By Sonja Semion
The first thing I did was quit coffee. Then I moved out garlic and onions, and stopped eating microwaved leftovers for lunch. I turned my sporadic meditation practice into a daily one. Stopped reading or working during meals. Then I tried abhyanga. As I stood in the morning light of my bathroom, covered in a sheen of oil, I felt a strength and grounding that I had not experienced in a long time. The frustration I had been experiencing, from the sense that I was standing behind a wall that separated me from my true self, was beginning to fall away. This is how I began my journey with Ayurveda.
Ayurveda is more than a dosha quiz
I have considered myself a healthy person for most of my life. I became a vegetarian at age 12 after I learned about hormones in commercial meat. I found a way to grow a garden most summers of my adult life, even while living in the tiniest of apartments in New York City. I brewed my own kombucha, massaged kale salads and ate quinoa and other whole grains, avoiding anything white or refined. In addition to running and working out at the gym, I did Yoga asana several times a week, often in heated classes to expel more toxins. Still, despite all my attempts at health, something was off. I struggled with acne well into my 30s. I suffered painful gas, shortness of breath and terrible impatience. I had stopped feeling most emotions except anger. After ending a marriage after several heartbreaking attempts to get pregnant, I felt that everything I had been doing was leading me in the wrong direction. I knew that I had lost connection with who I was. It was time to try something new.

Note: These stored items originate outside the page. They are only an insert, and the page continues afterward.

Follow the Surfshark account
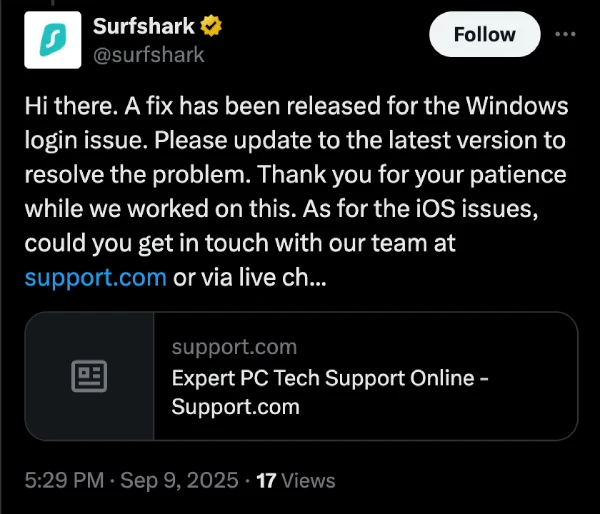600x514 pixels. pyautogui.click(x=484, y=34)
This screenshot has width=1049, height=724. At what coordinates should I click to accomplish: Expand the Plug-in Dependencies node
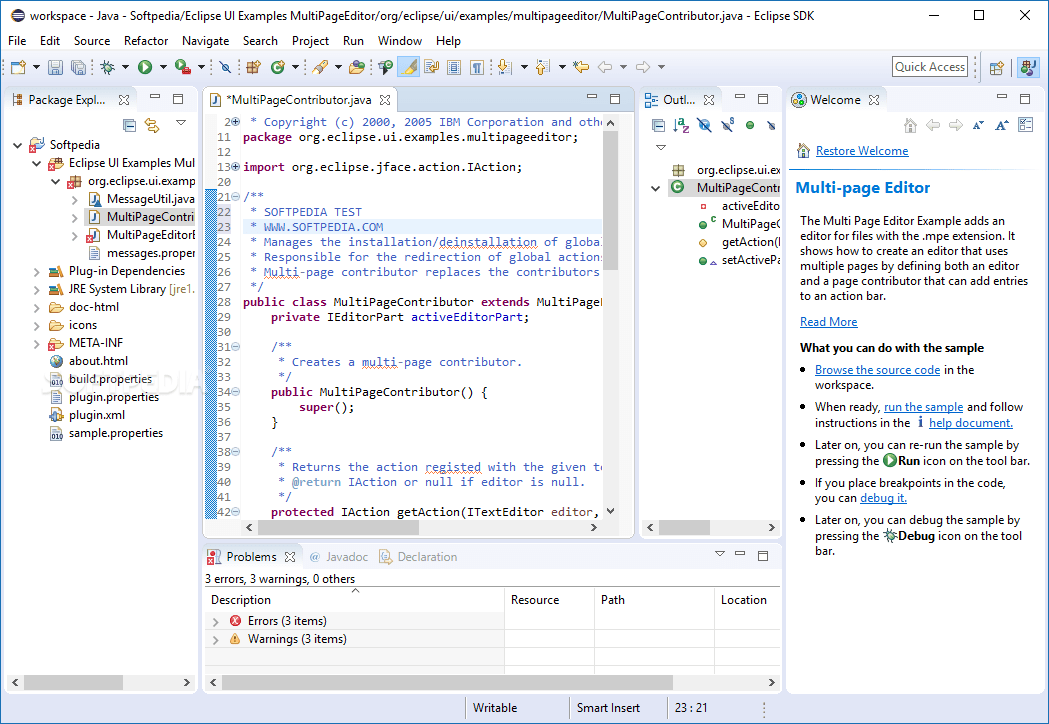37,271
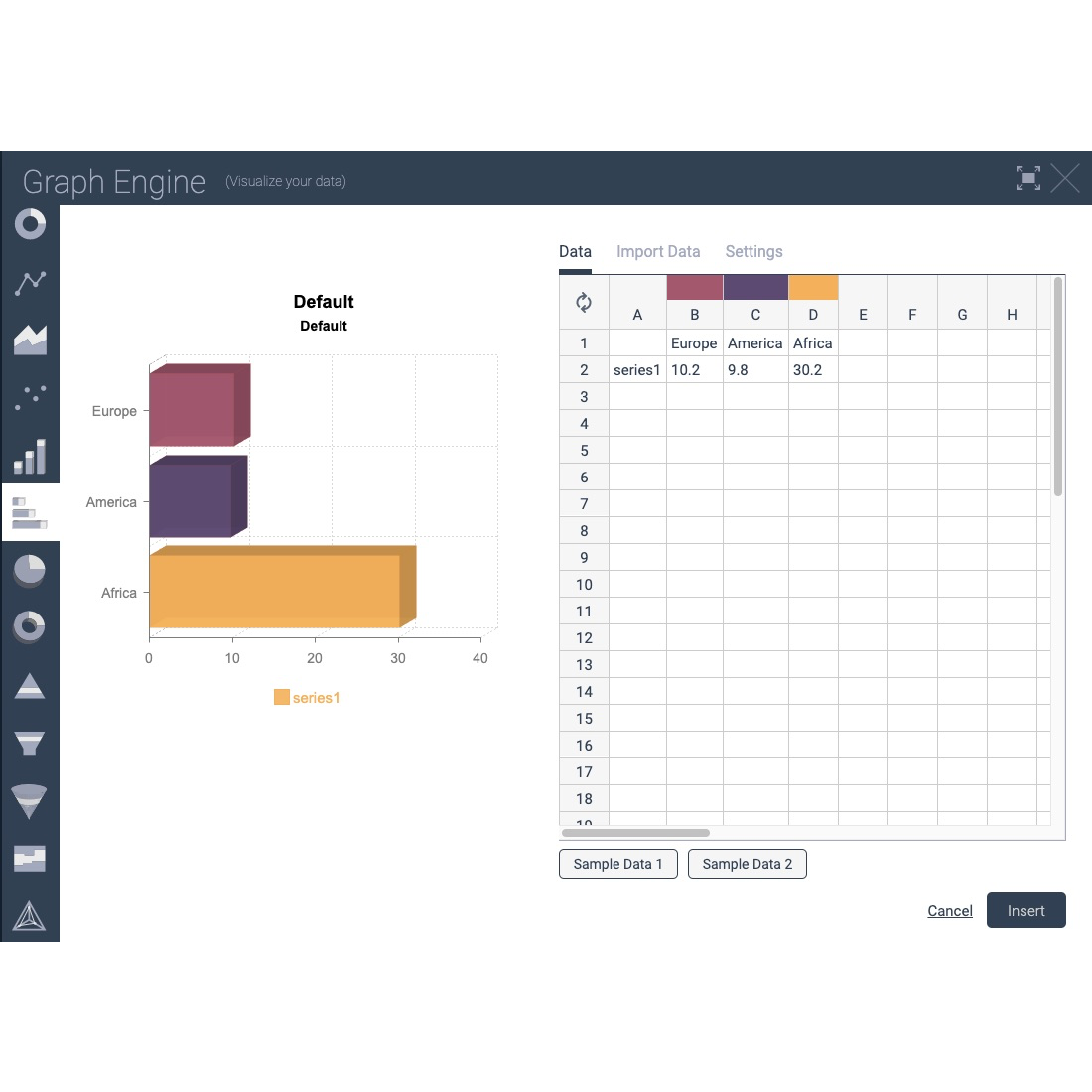Screen dimensions: 1092x1092
Task: Select the doughnut chart icon
Action: tap(30, 626)
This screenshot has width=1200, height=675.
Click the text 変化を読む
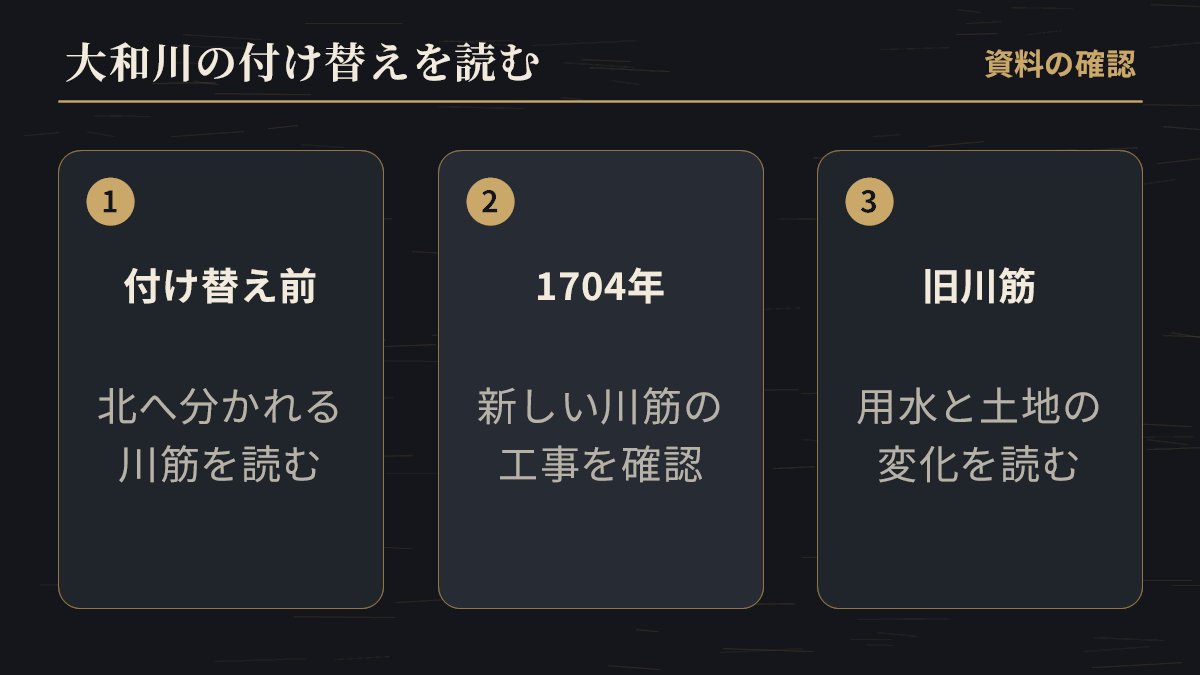979,466
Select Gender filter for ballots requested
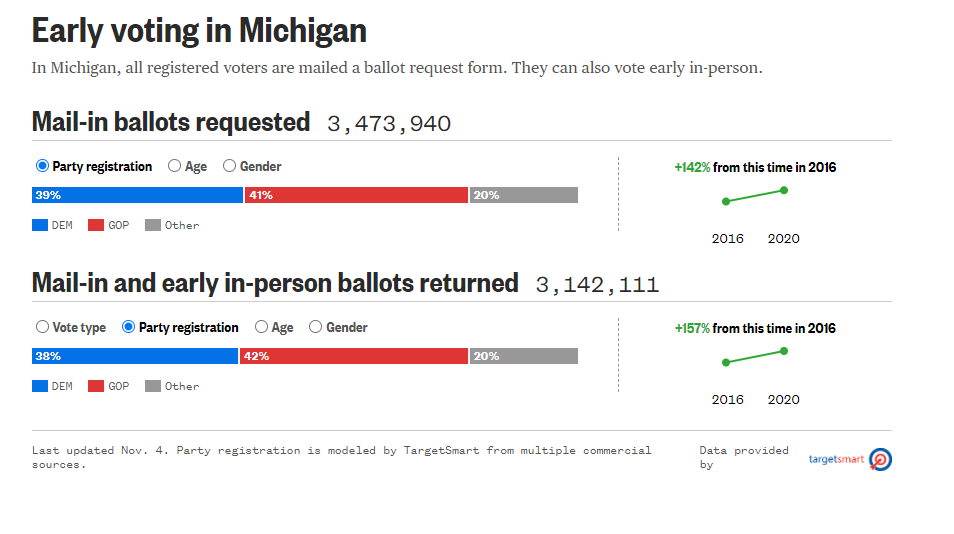The width and height of the screenshot is (954, 534). pyautogui.click(x=229, y=166)
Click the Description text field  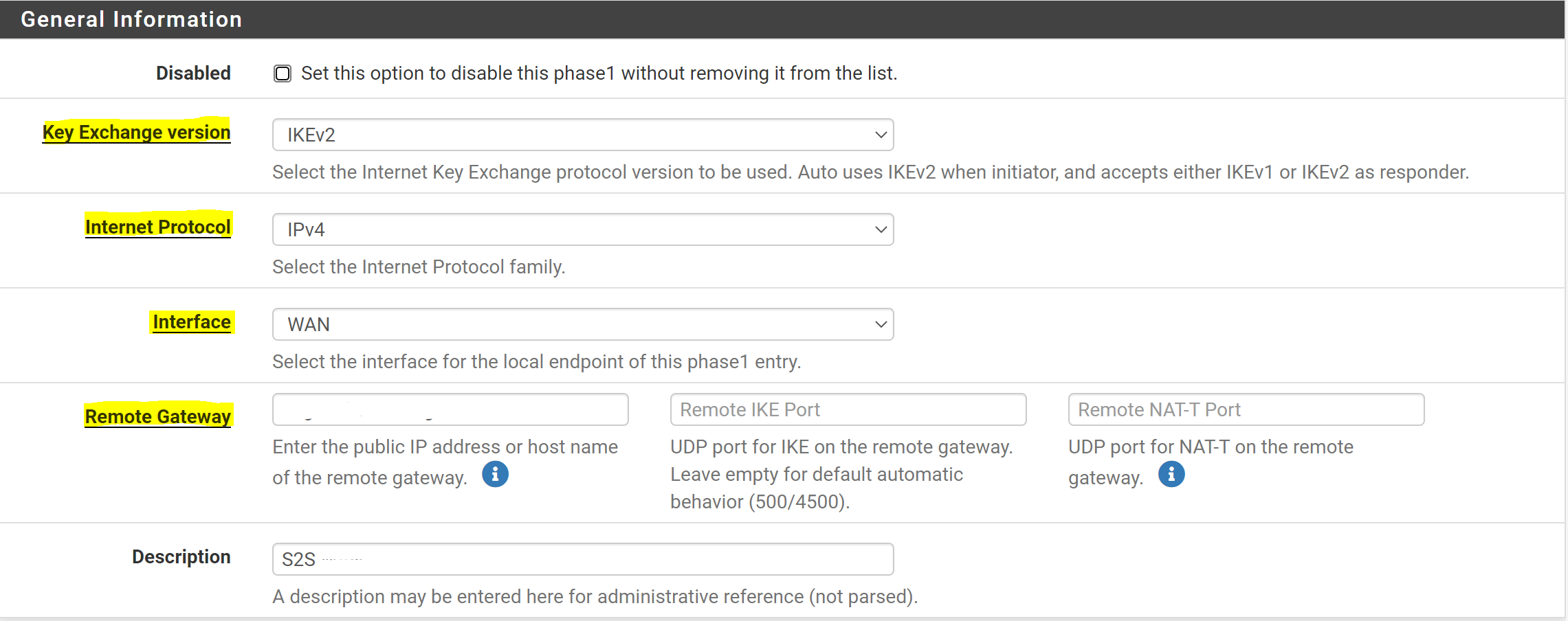[583, 559]
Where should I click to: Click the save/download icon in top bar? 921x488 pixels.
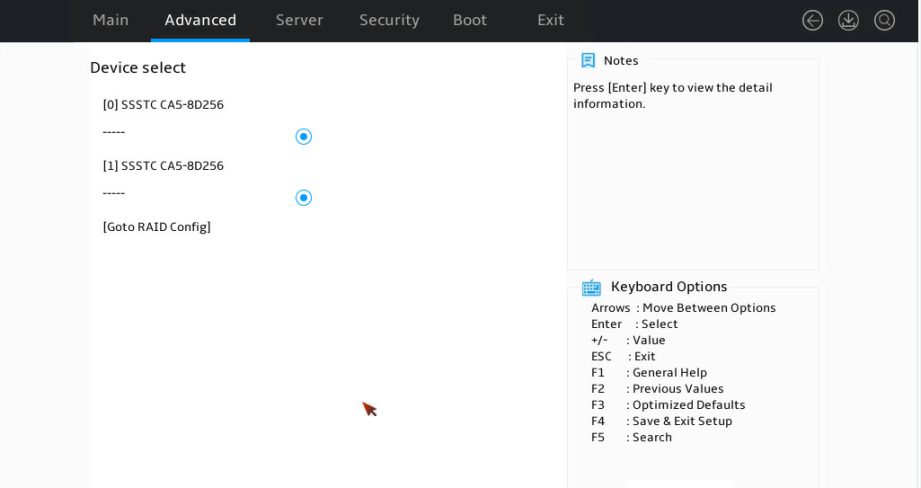848,21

I’d heard about Ayurveda before. Nearly two decades ago, I took a dosha quiz in a magazine. It gave me a list of what to eat and what not to eat, and most of the foods on the “not” list were things I loved. I brushed it off as a restrictive practice. But when a new love reintroduced me to Ayurveda, and the work of Hale Pule, I learned that a magazine dosha quiz was as distant from the true understanding of Ayurveda as one could get.
I began to listen. Not just to Hale Pule and my love, but to myself. The way I was eating and living was either overheating my tendency toward pitta imbalance (coffee, garlic, kombucha, hot Yoga, working in a highly competitive job) or provoking vata (kale salad, raw vegetables, monthly work travel and all day screen time). Finding health wasn’t about a list of what to eat or not to eat, it was about understanding the balance of elements that exists within me. The way I lived or the foods I ate could either support that balance or diminish it.
To be sure, this wasn’t an overnight realization. It took almost six months of paying attention before I took that first step and got rid of my morning coffee. After barely a week without caffeine, I found greater patience and clarity. This inspired me to take the next step. Then the one after that. Soon after, I left the job that had been weighing me down for years. I stopped going to Yoga studios and began a meaningful (and unheated) home practice that included pranayama and mantra. I focused on eating at home, stocking my pantry with a range of grains and legumes and a brand new pressure cooker. As I simplified my life, my anger calmed down. I began to crack open my emotional body and discovered a range of feeling that I had nearly forgotten.
Ayurveda is a study of oneself
The study of myself is not something I did just at my entry to Ayurveda; it is something I do every minute of every day. It is what keeps me conscious and connected to who I really am. That, too is unfolding. I read recently that as you release imbalance, you will likely find – or remember – new aspects of yourself. I used to think my pitta drive was who I was, but as that fire cools down, kapha’s stability and compassion are showing up again. I’m pleased to see the layers fall away.
I’ve learned that finding health and consciousness is not a like a race, where you find your lane and stay in it until the end. It is more like slalom: You’re alone on the course, observing what’s ahead and turning this way or that to get around obstacles as they appear. The true value of this practice for me comes from watching, then shifting, and then watching again. This allows the connection that has been my healing.
Living this way requires some small changes and some significant ones, but large or small, any change requires readiness to face what remains when you peel away maya, or illusion. This is why I often talk about Ayurveda as a journey – each step will appear as you are ready. Each of us has our own beginning, and each of us has our own pace. What will yours be?